Writer's Block...heh
Frustrating as it is, having this "writer's block" has given me a much-needed break from computer life. (Though I am still checking it daily, I no longer sit in front of it feeling like a waste of perfectly good day.) It's given me time to think. Think about what direction I see my life going in. What interests and keeps me happy. Last but not least, why I can't won't write anything. After digging, I believe I've found part of the problem. Anxiety. I have loads of it. Not just about writing, but I've noticed that when I sit down with the intention of writing it flares up a good deal. I get nervous. My thoughts (which were previously planned out and had the whole article/post/review schemed already) become crazy-jumbled and unfocused. And, I feel, that it shows in my writings. When I reread things I have posted in the not-so-distant past, I honestly can't find one really good passage or part that I enjoyed reading.
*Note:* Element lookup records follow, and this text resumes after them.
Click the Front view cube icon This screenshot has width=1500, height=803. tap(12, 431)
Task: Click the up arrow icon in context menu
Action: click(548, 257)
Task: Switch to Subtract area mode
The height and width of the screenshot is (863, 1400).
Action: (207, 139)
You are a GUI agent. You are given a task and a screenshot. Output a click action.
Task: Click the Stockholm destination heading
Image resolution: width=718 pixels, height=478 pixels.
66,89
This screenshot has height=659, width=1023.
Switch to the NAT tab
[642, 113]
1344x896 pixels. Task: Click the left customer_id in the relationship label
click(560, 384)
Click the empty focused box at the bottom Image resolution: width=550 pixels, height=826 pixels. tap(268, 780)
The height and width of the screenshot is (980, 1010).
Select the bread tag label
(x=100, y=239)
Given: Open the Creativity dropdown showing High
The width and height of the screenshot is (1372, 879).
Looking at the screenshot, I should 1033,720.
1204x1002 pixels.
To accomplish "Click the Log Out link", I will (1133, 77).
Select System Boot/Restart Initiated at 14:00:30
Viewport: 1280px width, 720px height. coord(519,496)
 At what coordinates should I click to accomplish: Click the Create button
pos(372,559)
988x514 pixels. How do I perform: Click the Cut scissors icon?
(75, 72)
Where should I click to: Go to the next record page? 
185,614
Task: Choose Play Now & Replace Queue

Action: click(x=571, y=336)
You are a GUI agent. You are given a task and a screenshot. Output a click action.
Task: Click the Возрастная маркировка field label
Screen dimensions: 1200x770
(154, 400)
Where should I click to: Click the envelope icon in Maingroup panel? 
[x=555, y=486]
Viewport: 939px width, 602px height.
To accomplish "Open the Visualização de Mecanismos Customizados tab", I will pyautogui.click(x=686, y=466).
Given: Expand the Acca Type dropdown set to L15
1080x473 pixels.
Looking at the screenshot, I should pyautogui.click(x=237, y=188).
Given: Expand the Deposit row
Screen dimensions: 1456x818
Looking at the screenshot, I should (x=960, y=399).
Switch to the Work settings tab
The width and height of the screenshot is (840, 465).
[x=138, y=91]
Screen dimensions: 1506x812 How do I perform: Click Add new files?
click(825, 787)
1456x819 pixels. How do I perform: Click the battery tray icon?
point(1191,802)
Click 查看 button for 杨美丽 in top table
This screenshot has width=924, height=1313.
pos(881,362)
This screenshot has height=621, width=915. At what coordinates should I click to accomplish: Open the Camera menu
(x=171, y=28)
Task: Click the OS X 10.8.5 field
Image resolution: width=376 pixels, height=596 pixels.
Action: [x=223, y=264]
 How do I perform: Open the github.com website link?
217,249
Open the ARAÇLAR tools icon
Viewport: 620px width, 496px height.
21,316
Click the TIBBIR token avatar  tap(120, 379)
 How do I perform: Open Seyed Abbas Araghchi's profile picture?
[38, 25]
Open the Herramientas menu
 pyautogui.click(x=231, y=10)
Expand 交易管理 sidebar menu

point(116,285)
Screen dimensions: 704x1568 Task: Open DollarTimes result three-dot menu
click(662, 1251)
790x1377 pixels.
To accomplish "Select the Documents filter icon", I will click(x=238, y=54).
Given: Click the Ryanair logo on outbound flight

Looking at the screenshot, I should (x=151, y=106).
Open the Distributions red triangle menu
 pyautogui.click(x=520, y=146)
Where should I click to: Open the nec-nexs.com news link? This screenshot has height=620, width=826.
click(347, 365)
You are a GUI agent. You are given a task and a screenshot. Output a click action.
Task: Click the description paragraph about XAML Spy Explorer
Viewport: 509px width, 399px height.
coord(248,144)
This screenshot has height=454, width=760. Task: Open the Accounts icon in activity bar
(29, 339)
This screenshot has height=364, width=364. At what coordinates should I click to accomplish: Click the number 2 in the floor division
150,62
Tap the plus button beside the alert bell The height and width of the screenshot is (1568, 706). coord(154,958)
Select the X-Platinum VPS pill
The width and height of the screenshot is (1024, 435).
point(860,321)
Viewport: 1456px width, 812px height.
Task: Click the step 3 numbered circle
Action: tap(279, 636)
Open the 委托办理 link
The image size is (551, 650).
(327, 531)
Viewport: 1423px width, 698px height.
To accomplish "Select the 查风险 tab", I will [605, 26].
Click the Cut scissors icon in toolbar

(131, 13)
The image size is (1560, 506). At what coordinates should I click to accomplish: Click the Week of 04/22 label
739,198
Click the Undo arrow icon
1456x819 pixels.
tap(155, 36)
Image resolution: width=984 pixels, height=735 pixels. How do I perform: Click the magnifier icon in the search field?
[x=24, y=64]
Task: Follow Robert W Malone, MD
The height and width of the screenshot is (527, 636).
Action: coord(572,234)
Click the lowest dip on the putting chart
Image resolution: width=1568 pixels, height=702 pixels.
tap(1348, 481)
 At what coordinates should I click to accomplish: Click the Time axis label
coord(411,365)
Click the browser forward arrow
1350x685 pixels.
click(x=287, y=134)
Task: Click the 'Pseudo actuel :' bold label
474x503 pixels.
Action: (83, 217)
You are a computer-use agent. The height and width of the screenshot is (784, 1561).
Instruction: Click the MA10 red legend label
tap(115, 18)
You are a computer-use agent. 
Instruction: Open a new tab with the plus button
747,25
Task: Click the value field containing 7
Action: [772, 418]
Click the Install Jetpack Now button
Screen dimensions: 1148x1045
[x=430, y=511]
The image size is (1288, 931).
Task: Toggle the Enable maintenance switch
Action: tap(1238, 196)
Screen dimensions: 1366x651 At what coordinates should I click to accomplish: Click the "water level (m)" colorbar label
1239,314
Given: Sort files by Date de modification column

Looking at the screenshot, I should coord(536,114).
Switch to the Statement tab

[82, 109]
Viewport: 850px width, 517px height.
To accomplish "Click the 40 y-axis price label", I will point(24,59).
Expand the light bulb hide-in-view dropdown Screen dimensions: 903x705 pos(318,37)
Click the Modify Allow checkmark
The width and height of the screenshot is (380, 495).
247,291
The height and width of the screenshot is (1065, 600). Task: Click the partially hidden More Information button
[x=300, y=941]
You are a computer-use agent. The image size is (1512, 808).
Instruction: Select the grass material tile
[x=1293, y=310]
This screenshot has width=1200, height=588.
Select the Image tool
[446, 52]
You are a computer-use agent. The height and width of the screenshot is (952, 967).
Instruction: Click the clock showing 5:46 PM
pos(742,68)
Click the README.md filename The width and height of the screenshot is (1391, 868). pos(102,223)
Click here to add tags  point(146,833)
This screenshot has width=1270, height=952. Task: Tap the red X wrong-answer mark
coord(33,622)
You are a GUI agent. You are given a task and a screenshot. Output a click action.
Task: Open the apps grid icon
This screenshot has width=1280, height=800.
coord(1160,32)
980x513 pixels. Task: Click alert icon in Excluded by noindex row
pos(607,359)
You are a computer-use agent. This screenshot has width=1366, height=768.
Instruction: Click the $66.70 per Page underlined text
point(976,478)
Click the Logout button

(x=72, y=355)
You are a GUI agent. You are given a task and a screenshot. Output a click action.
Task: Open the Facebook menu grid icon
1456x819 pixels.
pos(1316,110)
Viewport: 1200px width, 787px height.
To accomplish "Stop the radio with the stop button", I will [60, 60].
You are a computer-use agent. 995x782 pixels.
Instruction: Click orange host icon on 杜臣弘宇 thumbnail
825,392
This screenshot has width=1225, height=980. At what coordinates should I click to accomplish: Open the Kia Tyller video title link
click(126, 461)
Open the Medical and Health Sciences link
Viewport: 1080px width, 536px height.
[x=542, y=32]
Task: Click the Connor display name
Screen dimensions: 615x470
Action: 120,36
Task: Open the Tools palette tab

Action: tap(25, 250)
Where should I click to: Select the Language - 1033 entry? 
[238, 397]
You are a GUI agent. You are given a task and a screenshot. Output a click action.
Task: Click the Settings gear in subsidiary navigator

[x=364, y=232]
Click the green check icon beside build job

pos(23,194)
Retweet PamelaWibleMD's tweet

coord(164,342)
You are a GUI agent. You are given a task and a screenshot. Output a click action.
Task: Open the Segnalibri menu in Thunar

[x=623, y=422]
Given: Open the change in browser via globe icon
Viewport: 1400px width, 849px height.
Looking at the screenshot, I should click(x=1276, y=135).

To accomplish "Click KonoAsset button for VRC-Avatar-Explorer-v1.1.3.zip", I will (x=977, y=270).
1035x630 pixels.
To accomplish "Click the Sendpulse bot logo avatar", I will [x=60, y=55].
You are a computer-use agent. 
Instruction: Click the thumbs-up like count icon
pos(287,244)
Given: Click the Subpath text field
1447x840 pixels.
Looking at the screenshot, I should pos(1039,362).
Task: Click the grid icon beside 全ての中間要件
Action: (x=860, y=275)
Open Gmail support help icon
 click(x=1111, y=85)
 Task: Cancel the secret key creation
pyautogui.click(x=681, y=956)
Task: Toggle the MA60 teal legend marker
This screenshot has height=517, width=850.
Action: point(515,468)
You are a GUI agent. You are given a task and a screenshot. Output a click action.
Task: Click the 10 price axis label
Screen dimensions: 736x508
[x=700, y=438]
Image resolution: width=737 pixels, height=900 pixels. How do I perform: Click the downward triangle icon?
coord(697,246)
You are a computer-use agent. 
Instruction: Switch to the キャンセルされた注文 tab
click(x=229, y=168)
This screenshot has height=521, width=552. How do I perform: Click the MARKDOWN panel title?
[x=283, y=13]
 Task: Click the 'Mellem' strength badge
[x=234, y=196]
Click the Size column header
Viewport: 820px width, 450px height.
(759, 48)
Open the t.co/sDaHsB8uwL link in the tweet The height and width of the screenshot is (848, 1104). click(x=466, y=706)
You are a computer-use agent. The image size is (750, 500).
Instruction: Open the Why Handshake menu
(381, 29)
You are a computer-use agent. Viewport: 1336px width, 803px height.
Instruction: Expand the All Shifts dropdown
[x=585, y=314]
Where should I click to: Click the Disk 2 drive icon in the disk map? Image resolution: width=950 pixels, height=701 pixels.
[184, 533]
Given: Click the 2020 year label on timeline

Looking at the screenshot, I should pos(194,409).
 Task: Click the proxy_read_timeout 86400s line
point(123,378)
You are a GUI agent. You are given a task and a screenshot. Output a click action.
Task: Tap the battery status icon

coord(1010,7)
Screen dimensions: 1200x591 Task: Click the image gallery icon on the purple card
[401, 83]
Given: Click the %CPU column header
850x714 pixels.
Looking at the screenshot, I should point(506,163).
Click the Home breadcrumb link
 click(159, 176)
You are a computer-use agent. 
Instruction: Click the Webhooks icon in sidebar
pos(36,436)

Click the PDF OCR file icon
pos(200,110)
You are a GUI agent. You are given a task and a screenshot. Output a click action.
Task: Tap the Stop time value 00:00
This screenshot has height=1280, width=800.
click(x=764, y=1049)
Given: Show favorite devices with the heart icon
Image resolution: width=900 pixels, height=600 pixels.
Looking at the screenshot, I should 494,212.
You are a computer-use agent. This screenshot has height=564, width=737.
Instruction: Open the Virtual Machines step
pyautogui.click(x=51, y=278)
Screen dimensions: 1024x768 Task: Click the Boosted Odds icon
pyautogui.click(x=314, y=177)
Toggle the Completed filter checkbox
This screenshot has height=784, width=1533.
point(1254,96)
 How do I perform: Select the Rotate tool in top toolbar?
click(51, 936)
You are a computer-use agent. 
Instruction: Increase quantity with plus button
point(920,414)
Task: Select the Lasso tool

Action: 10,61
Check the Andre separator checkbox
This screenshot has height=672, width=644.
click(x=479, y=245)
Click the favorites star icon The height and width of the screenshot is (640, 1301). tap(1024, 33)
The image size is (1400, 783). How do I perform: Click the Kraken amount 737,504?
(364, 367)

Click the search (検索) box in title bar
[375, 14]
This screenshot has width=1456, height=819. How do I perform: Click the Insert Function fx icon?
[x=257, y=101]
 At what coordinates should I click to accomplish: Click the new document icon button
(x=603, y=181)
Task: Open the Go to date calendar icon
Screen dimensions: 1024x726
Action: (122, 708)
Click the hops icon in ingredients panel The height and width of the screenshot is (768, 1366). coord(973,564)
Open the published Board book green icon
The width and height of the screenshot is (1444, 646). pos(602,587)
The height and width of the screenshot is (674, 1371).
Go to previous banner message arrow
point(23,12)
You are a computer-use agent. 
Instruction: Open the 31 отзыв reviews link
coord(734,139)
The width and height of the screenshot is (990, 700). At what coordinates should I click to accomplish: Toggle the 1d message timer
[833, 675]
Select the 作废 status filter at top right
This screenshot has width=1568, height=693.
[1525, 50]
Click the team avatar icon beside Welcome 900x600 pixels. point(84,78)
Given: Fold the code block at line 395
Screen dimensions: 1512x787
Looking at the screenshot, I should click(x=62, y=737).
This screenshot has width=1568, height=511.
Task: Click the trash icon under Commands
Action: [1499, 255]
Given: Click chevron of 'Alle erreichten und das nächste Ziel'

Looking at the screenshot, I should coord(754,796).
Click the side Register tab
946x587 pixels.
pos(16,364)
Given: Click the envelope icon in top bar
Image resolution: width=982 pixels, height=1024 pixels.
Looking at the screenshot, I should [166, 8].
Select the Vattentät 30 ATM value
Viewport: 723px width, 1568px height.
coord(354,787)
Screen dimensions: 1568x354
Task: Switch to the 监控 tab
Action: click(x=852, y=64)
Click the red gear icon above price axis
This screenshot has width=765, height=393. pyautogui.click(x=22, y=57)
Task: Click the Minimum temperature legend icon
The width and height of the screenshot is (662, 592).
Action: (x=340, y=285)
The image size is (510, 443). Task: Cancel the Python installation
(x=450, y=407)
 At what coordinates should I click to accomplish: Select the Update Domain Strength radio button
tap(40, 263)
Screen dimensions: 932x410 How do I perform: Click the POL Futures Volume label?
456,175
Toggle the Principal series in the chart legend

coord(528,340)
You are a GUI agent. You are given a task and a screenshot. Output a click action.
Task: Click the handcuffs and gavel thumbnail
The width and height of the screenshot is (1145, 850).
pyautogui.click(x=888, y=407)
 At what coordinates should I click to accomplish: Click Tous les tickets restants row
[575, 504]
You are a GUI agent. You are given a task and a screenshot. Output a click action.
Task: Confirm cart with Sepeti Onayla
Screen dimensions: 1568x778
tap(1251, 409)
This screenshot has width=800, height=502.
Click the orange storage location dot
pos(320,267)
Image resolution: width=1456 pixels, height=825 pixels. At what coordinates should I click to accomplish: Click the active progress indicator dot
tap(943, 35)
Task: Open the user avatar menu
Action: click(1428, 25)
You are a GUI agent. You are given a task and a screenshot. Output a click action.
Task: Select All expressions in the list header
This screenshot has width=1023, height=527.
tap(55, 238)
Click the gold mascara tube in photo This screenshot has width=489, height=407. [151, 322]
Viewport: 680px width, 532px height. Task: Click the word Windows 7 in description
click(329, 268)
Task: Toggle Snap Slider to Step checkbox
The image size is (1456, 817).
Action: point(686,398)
Then the guilt kicks in. Ah, that wonderful feeling of disappointment when you feel like you've let someone down. Why, if I don't like anything that's been written, would anyone else want to read it? These companies that have contracted with me to review their products have high expectations, and I feel like I am simply not meeting them. I somehow need to get back to that creative "space" and let the juices flow, so to speak.

I know that I'm not alone in these feelings, as I'm sure that many'a blogger have been in the same thought position of inadequacy. My hope is that by forcing myself to dry-heave these feelings on here and into public view I can get back to writing regularly, and improve on it some, even.

My solution? Suck it up. Followers means that someone is reading your crap, even when it really is just that. Crap. So keep chugging-on with the hopes that it will get better, and remember to breathe. After all, it's just a blog. My blog, but still just another blog in the Internet-sea.